Kasus suap yang menghebohkan tengah mengguncang Singapura, negara yang selama ini dikenal bersih dan bebas korupsi. Internationalmedia.co.id melaporkan, taipan properti Ong Beng Seng mengakui telah memberikan sejumlah hadiah kepada mantan Menteri Perhubungan, Subramaniam Iswaran. Pengakuan ini disampaikan Ong dalam persidangan di Singapura, Senin (4/8/2025), mengungkapkan sisi gelap dari pemerintahan yang selama ini membanggakan integritasnya.

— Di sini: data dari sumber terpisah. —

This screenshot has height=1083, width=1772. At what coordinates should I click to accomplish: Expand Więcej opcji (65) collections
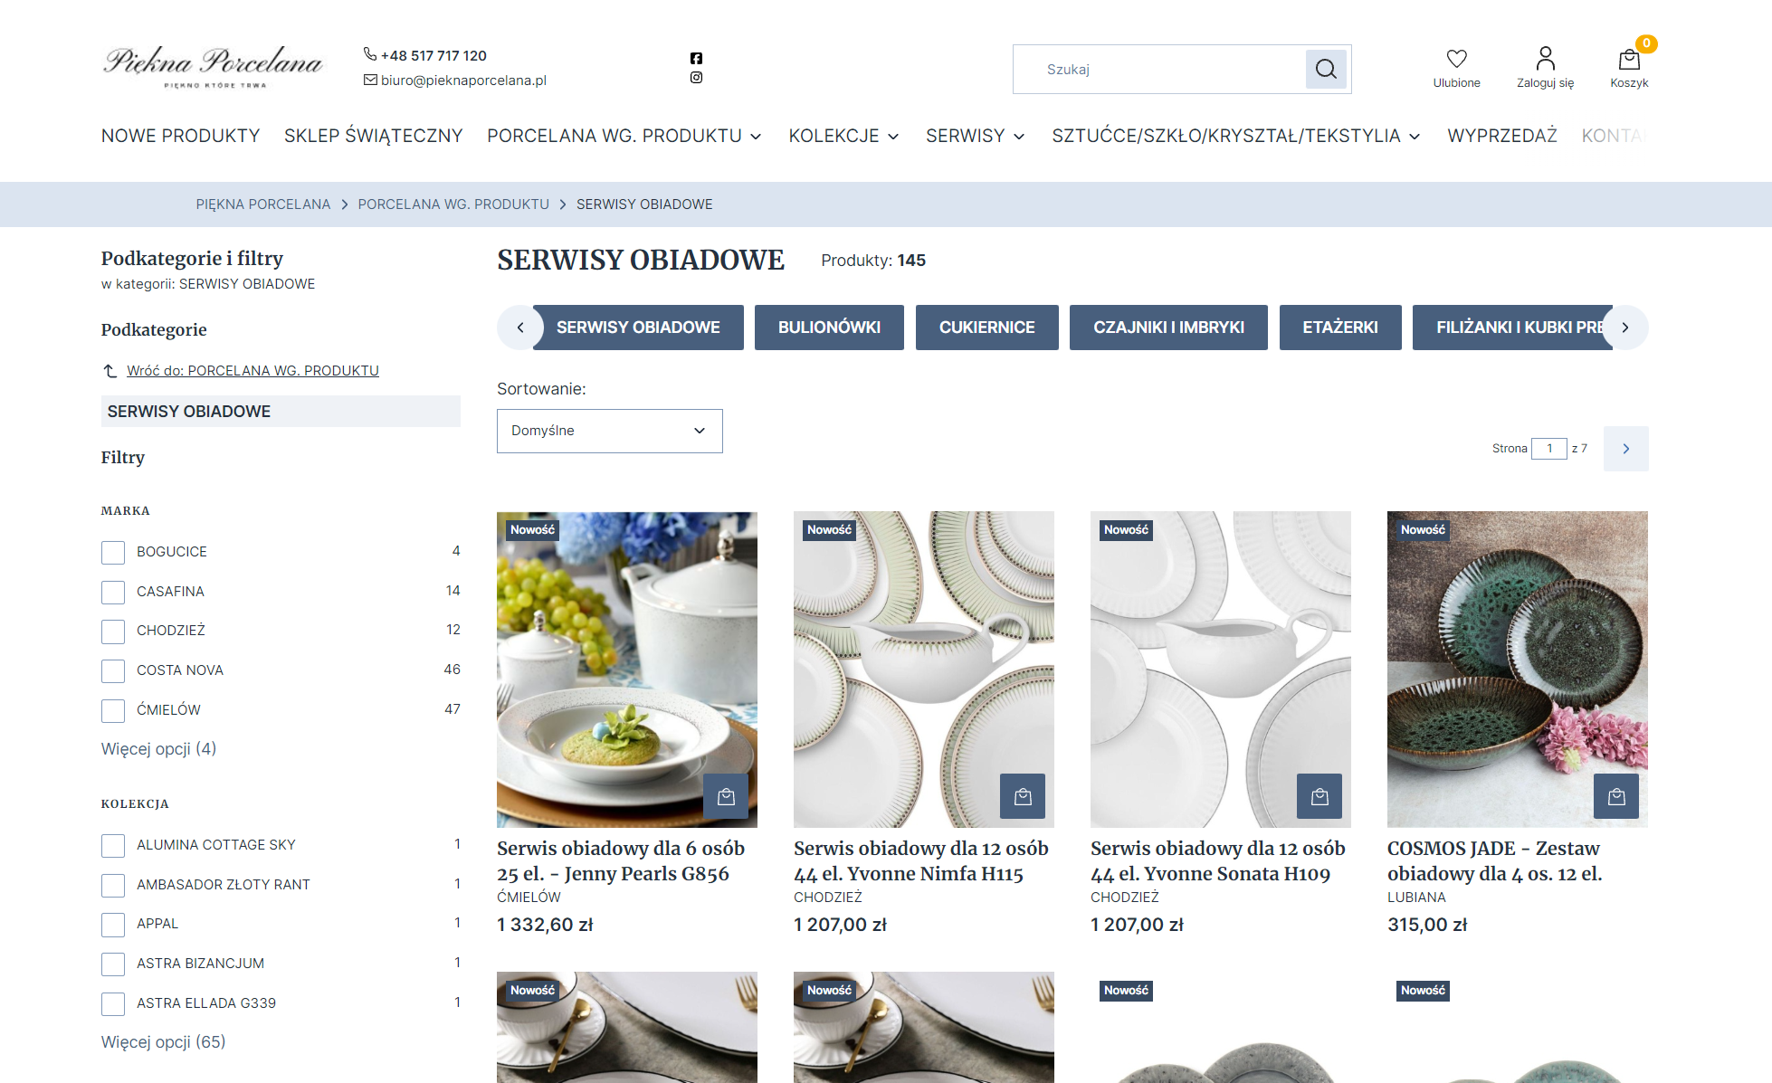pos(163,1041)
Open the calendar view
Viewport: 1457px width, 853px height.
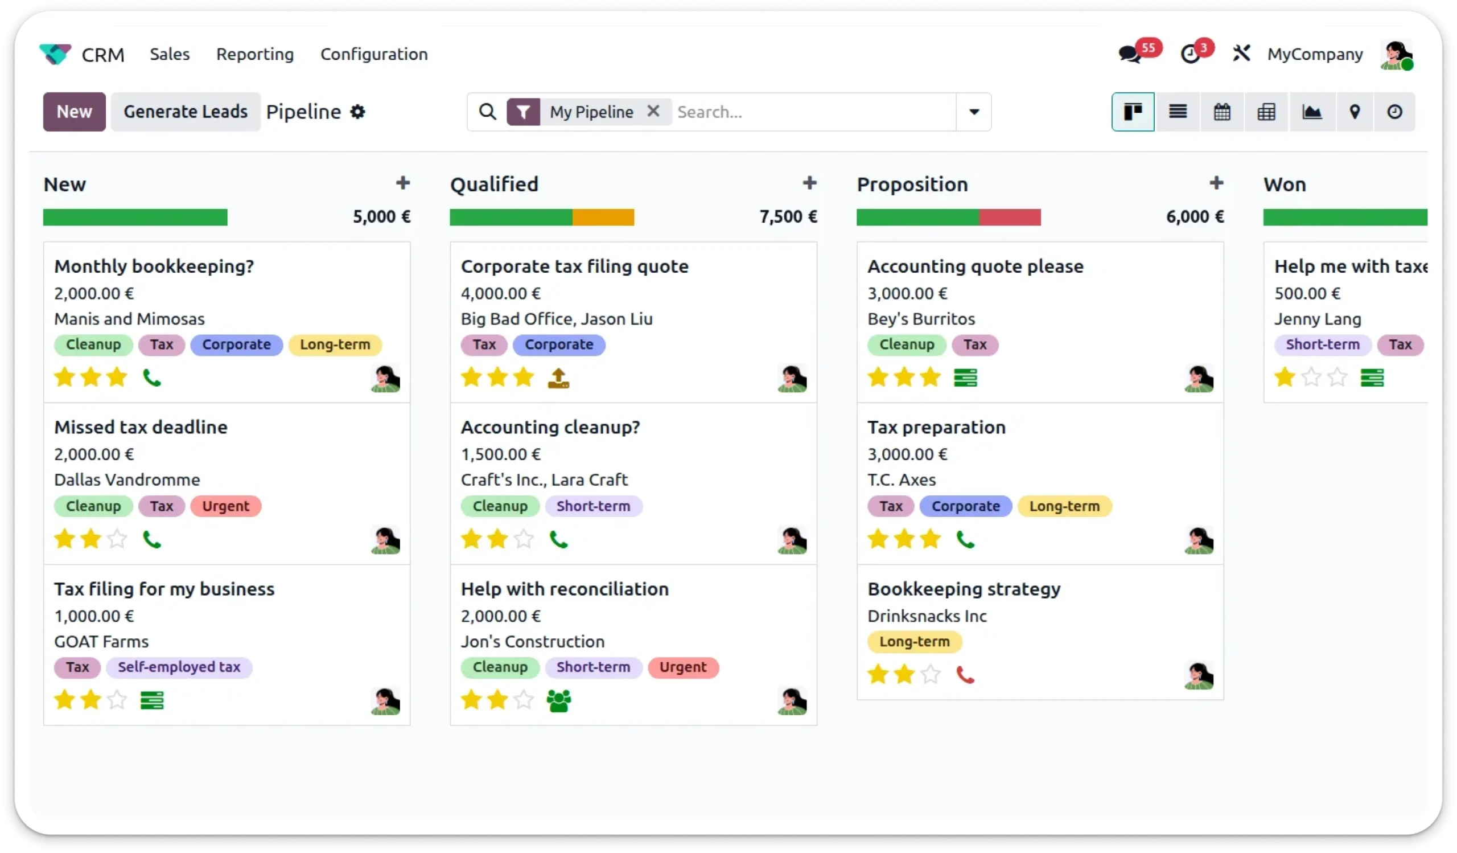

Ong, yang berusia 79 tahun dan dikenal sebagai tokoh kunci di balik ajang balap Formula 1 Singapura, terancam hukuman penjara maksimal tujuh tahun. Jaksa penuntut mengungkapkan hadiah yang diberikan Ong kepada Iswaran, saat masih menjabat, berupa tiket Grand Prix Formula 1, menginap di hotel mewah di Qatar, dan perjalanan menggunakan jet pribadi. Aturan di Singapura melarang menteri menyimpan hadiah, kecuali jika mereka membayar nilai pasarnya kepada pemerintah dan melaporkan penerimaan tersebut.

Nilai total hadiah yang diterima Iswaran diperkirakan lebih dari Rp 5 miliar (S$403.000). Selain pemberian hadiah, Ong juga didakwa berkonspirasi dengan Iswaran untuk menghalangi penyelidikan hukum, termasuk membantu Iswaran membayar tiket pesawat dari Doha ke Singapura yang menjadi sorotan. Kasus ini semakin mengejutkan publik mengingat citra bersih yang selama ini diusung Singapura.
Iswaran, mantan menteri senior, telah divonis 12 bulan penjara setelah mengaku bersalah menerima gratifikasi senilai lebih dari Rp 4,8 miliar (S$403.000), yang mencakup tiket Grand Prix Formula 1, sepeda Brompton T-line, minuman keras, dan perjalanan jet pribadi. Hakim Vincent Hoong menyatakan tindakan Iswaran sebagai penyalahgunaan kekuasaan dan pengkhianatan kepercayaan publik.
Lebih mengejutkan lagi, Iswaran, yang pernah menjabat di beberapa kementerian penting, terungkap berupaya menghindari penyelidikan dengan meminta Ong menagih biaya tiket pesawatnya ke Doha. Hakim Hoong menilai tindakan ini sebagai upaya terencana untuk menghindari proses hukum. Awalnya Iswaran menghadapi 35 tuduhan, namun akhirnya mengaku bersalah atas pelanggaran yang lebih ringan setelah negosiasi.
Kasus ini menjadi skandal politik besar yang mengguncang Partai Aksi Rakyat (PAP) yang berkuasa, yang selama ini dikenal dengan komitmen anti-korupsinya. Ini adalah kasus korupsi tingkat menteri pertama dalam hampir 50 tahun terakhir di Singapura, menimbulkan pertanyaan tentang integritas pemerintahan dan berpotensi mempengaruhi pemilihan umum yang akan datang. Skandal ini juga menimbulkan pertanyaan tentang posisi istimewa para menteri di tengah meningkatnya biaya hidup di Singapura.